On March 2, Carbon released its new Carbon Design Engine, with a lattice design generator that can automate the creation of conformal, single-zone lattices. Carbon has been working with its printing partners to help it develop conformal latticed products for years, but now their internal tool is available for public use.
A conformal lattice is one in which the “mesh” of the lattice is generated relative to the object’s shape and surface, rather than independently of it. In simple terms, the lattice design is shaped around the object, rather than being “pasted onto” the object.
“Designing with conformal lattices means no open joints or hanging nodes,” says Hardik Kabaria, Carbon’s Director of Software Engineering. “Hanging nodes can create a stress concentration fracture, so if you have them in your work, it’s not a good design.”
He also compared the texture of an object with open joints to “a bed of soft nails.”
A conformal lattice vs. a “regular”, uniform lattice. Conformal lattices lower the likelihood of stress fractures (Image via Nguyen, Park and Rosen/ International Journal of Precision Engineering and Manufacturing).
3D printing has made it easier to print with these optimized lattices, but many traditional CAD design programs don’t have the tool palette to support conformal lattice design. Many designers have to resort to manual intervention, or “gaming” their programs into making conformal lattices.
According to Carbon co-founder Phil DeSimone, they were inspired by their much-publicized partnership with Adidas to develop the Futurecraft 4D cushioning sole.
“Watching them go through that struggle with the design tools available was painful,” he says. “We wanted to create a tool that would help companies develop their products from beginning to end, and a lot of that is ideation, before anything gets printed.”
Carbon created the Carbon Design Engine (CDE), initially to collaborate on design projects with customers. The CDE is a cloud-based application capable of creating five different kinds of conformal lattices. It takes approximately 18 seconds to generate a conformal lattice for an object design, and can reduce both material use and print time by over 50 percent. It can also predict how the lattice will perform before it’s even generated, meaning faster iteration. CDE has been in beta since January, but as of March 2nd it’s available to anybody with a Carbon printer subscription.
The Carbon Design Engine is able to anticipate the performance of a lattice design before it is generated. In this instance, parameters are suggested to produce a model to lower the weight of the part. Image courtesy of Carbon.

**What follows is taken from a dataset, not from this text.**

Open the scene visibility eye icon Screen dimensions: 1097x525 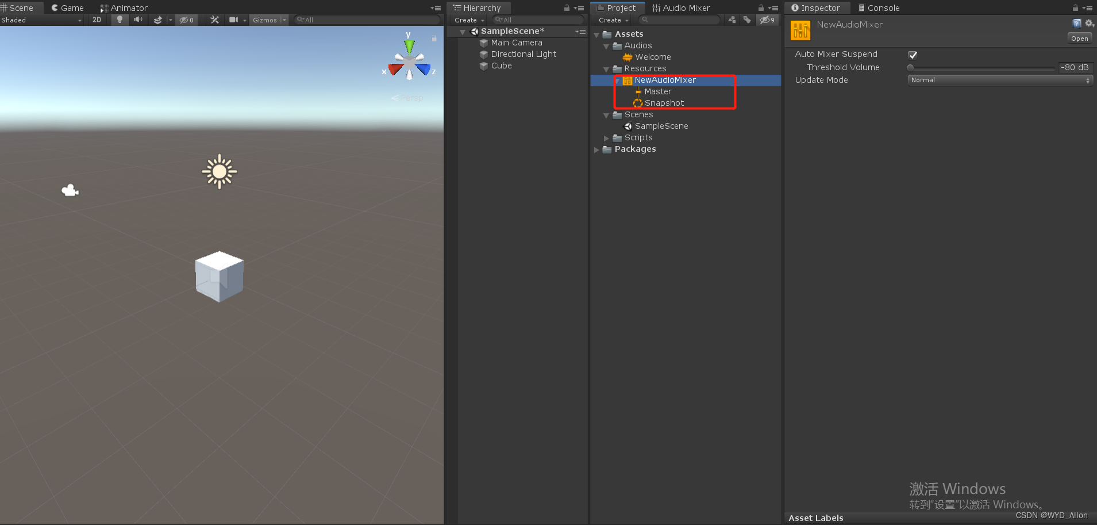click(185, 20)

The beta and the long period of internal use means that there have already been a significant number of use cases.
“All of the [Carbon] customers you’ve seen make lattices with Carbon, they’ve been using it,” DeSimone says.
Their press release points out one particularly timely use case: the design and creation of COVID-19 testing swabs. In March 2020, nasopharyngeal swabs became a hot commodity at the same time that disruptions in the supply chain made them hard to get. The Carbon team, lead by Kabaria, designed their first latticed swab in less than two hours. After that, the swab was prototyped, optimized, FDA-approved and in doctors’ hands within 20 days, an unheard-of timeline for most medical devices.
Nineteen iterations on the Resolution Medical latticed swab, as the team used the Carbon Design Engine to develop a design that was just as effective as a traditional nasal swab (Image via Carbon).
The release also mentions that their engine was used for Riddell’s Super Tacks X football helmet, and Specialized’s injury-reducing Specialized S-Works Power bike saddle. And while most of this work is is 3D printed using Carbon’s Digital Light Synthesis (DLS) technology, the team is excited to see where their tools could be used in other areas.
“Creating lightweight parts using metal could be more valuable even than our work in DLS,” DeSimone says. “For me, it’s about more than DLS. It’s about the industry as a whole.”
Ultimately, the team hopes that their tool will make it faster and easier to design for 3D printing, and increase the number of products on the market.
“There’s a lot of talk about additive manufacturing, but not a lot of products,” DeSimone says. “Carbon is one of the few tools on the market where you can just go into a store and buy a product made with it. Our goal is that we want to see more products being brought forward. This is not just about helping our customers design better, it’s about helping the industry as a whole.”